Eight months later, Jean hasn’t been able to cope with his wife’s death at all. He has broken off his studies, is avoiding his friends, and is generally squabbling with his father. Of course, given that his friends and his father are pretty horrid, we can’t blame him for that. More problematic is how Jean seems to at least half believe that Jaqueline is still alive and is somewhere waiting for him. Worse, he starts to develop the habit of murdering his old student friends (all training to be surgeons), cutting off their hands post mortem, and burying the extremities below Jaqueline’s beloved rose bushes. Oh well.

While all this certainly makes Enrique López Eguiluz’s rather obscure Agonizando en el crimen sound like an interesting Spanish giallo - partly shot in France to be even more international - the truth is the film’s obscurity is mostly deserved. The audience learns early on that Jean is the killer, so any way to have a proper whodunit is blocked, which of course doesn’t mean the film isn’t going to show us filler scenes of pointless police investigation. Alas Agonizando also isn’t trying to set up an interesting cat and mouse game.

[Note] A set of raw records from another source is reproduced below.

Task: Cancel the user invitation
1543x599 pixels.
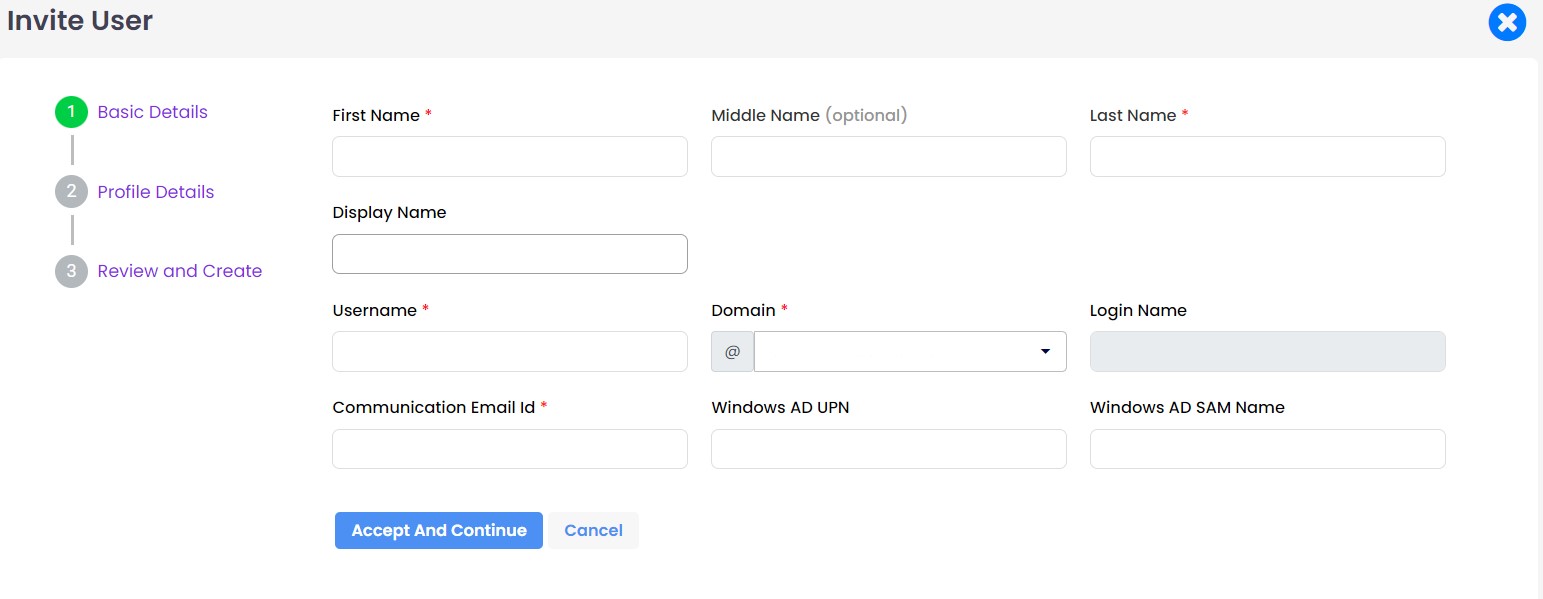Action: coord(593,531)
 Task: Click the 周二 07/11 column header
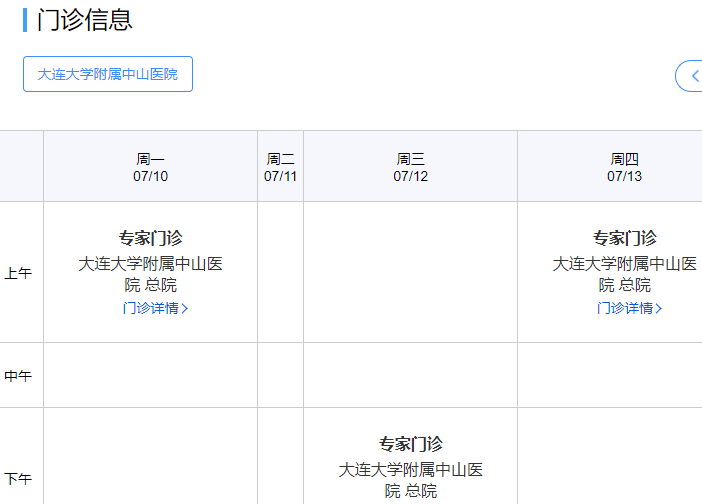(x=280, y=167)
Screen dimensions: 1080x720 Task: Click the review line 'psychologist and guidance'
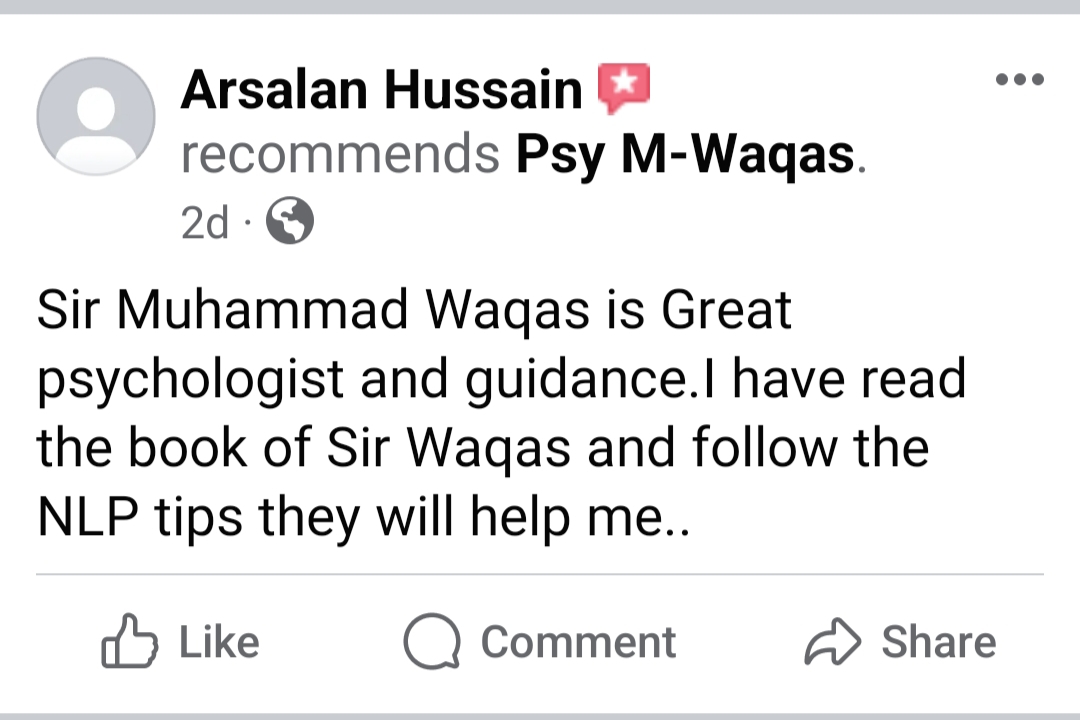(501, 379)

Instead, the whole thing meanders through its running time, sometimes attempting to draw something of a psychological portrait of Jean but suffering from the tragic fact that star and writer Logar shows no psychological insight whatsoever. It’s not even the sort of weird giallo ideas about mental illness you’d expect of an early 70s film – Logar’s writing and his on-screen mugging rather suggest we are watching a film made in the 30s, and not a good one.

As an actor, Logar is completely wrong for the role in any case. Psychological subtlety is clearly beyond him but he also doesn’t show any of the charisma he’d need for a proper loud fun mad performance. What we get instead is a lot of sweating and making bug eyes. The whole thing is particularly disappointing because there is indeed an actor in the film who could have played the fun serial killer lead the film cries out for: Paul Naschy, old Waldemar Daninsky himself, has a small role as a nameless police inspector. He’d have played the hell out of this one, certainly never achieving (or trying for) psychological realism, but finding his home in the melodramatic theme of lost love leading to madness, and certainly giving the character the physicality it would have needed.


Eguiluz’s direction is mostly awkward, with little to recommend it beyond the usual clichés of 70s filmmaking, used badly. At its worst, the film doesn’t even seem to understand the concept of suspense. From time to time, usually when it’s murdering time, there is a shot or two that suggests at least an attempt at creating tension, but a couple of seconds of a shadow turning into Jean moodily creeping up a staircase doesn’t save Agonizando.